Friction surfacing (FS) is a solid-state manufacturing technique, which allows applying thick coatings from metals through friction and plastic deformation. The deposited material undergoes severe plastic deformation at elevated temperatures, resulting in a recrystallized microstructure in the coating. FS allows depositing thick layers of Si-rich Al-base alloys on metal substrates, which afterwards possess a wrought microstructure.
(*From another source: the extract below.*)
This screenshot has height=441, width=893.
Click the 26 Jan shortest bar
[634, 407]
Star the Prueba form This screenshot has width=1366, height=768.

In this study, cast Al-base alloys with three different contents of Si (6.6%, 10.4% and 14.6%) are deposited by FS on AA 2024 substrate. The wear behaviour of such processed materials, as well as each respective cast state, is investigated in a pin-on-disk configuration against steel 42CrMo4, using motor oil 5W30 as lubricant. Wear volumes and coefficient of friction are measured. Changes of the surface and subsurface material are studied by X-ray photoelectron spectroscopy and scanning electron microscopy combined with a focused ion beam.
At 14.6 % Si, large primary Si phases are present in both material states. Here, higher coefficients of friction were observed (≈ 0.1), than for the other two materials (≈ 0.04). At the same time, the wear volume is lowest for the high-Si alloy, and shows no difference between the cast and FS-processed state. Microscopy shows fracturing of Si phases as well as deformation and cracking in the adjacent Al-rich matrix. Spheroidization of the Si phases during FS in the two hypoeutectic alloys (6.6 and 10.4% Si) leads to a reduction in wear by more than 50 % compared to the cast state. This study shows that applying wear resistant coatings from Si-rich Al-base alloys by FS is feasible, with comparable wear behaviour for hypereutectic and improved wear resistance for hypoeutectic alloys.